Text shown:
Nicolene Burger
Nicolene Burger is a visual artist living in Cape Town, working primarily in oil paint and performance art. She received her BA (Visual Arts) from Stellenbosch University in 2017. In 2018, Burger showed in Masan, South Korea as part of the Rhizome Artist Residency where she improvised engagements with audiences that probed questions about race, voice, violence and identity. Burger was selected to take part in the 2019 ICA Live Art Workshop, which inspired her to start The Leap Collective (TLC) with Livia Schneider. In collaboration with Gallery One11, TLC brings together a community of collaborating artists, with a focus on experimental art events and workshops. Most recently, Burger and Schneider co-curated a series of immersive art events titled, Senses of the Seasons.
The Painted Mantra series forms a collection of visual mantras, developed through art practice during 2018 whilst teaching English in Masan, South Korea. During this period I experienced insecurity and self-doubt regarding my future career as a professional artist. The distance and isolation in a foreign country, compounded by the cultural and linguistic barriers evoked unavoidable almost involuntary introspection. This resulted in a shift of my inner dialog and translated directly into healing my relationship with art. Since finishing my degree I have become interested in the emotional sustainability of art as a profession, considering the vulnerability it requires to market and sell what you create. This series reflects on the maintenance of the relationship between business and art, logic and intuition, mind and heart.
After varsity my independent practice- with no scoring system or feedback from peers and lecturers- Ieft me unsure and I realized that a lot of healing had to happen in the way I related to my art practice. I had internalized the narrative of fear around being financially sustainable as an artist to such an extent, that I couldn’t bring myself to create anything. Furthermore, the conviction that I had to create informed art that spoke to some or other larger current theme, which felt removed from what I was experiencing on a personal level, became so heavy that I had dissociated art with a sense of play.
These questions and their debilitating impact reached its height in the 2018 whilst participating in the International Artist Residency at Espace Rhizome in Masan. I consciously developed a strategy to make the healing of my relationship with art the focus of what I would create. Spending time in nature (my main source of inspiration), meditating regularly and writing daily about the emotions I experienced connected to my art practice, was instrumental in shifting my perspectives. The writings became the subject of my paintings, interpreting them as moody, emotive inner landscapes.

Supplied entries:
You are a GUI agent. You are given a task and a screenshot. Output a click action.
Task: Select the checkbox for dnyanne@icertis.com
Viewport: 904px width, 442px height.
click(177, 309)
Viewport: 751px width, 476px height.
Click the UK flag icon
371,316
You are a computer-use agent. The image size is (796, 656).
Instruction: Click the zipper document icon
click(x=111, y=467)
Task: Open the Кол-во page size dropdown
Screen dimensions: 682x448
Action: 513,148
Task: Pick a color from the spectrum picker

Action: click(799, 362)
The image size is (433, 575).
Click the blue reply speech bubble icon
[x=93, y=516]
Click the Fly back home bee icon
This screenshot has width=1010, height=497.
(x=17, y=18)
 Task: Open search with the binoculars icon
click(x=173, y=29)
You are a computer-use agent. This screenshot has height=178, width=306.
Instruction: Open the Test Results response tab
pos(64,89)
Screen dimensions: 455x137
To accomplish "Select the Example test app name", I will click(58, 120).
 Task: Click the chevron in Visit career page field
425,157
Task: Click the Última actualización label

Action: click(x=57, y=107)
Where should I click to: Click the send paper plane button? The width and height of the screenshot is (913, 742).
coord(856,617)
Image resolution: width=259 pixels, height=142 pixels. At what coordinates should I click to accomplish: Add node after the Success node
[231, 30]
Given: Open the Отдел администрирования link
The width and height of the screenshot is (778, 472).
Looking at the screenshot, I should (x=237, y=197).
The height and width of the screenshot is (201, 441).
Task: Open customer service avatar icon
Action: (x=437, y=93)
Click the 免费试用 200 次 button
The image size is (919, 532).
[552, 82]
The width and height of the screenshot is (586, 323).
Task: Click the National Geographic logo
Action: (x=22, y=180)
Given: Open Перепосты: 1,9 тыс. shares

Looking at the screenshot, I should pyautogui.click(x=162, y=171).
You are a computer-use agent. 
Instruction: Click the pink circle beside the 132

Work instruction 1: According to the Nicolene Burger text, which university awarded her BA (Visual Arts)?
Work instruction 2: Retype the part of the Nicolene Burger text that opens with the words containing "These questions and" and closes with "emotive inner landscapes.".
The entries have no part in this work.

Exercise response 1: Stellenbosch University, in 2017.

Exercise response 2:
These questions and their debilitating impact reached its height in the 2018 whilst participating in the International Artist Residency at Espace Rhizome in Masan. I consciously developed a strategy to make the healing of my relationship with art the focus of what I would create. Spending time in nature (my main source of inspiration), meditating regularly and writing daily about the emotions I experienced connected to my art practice, was instrumental in shifting my perspectives. The writings became the subject of my paintings, interpreting them as moody, emotive inner landscapes.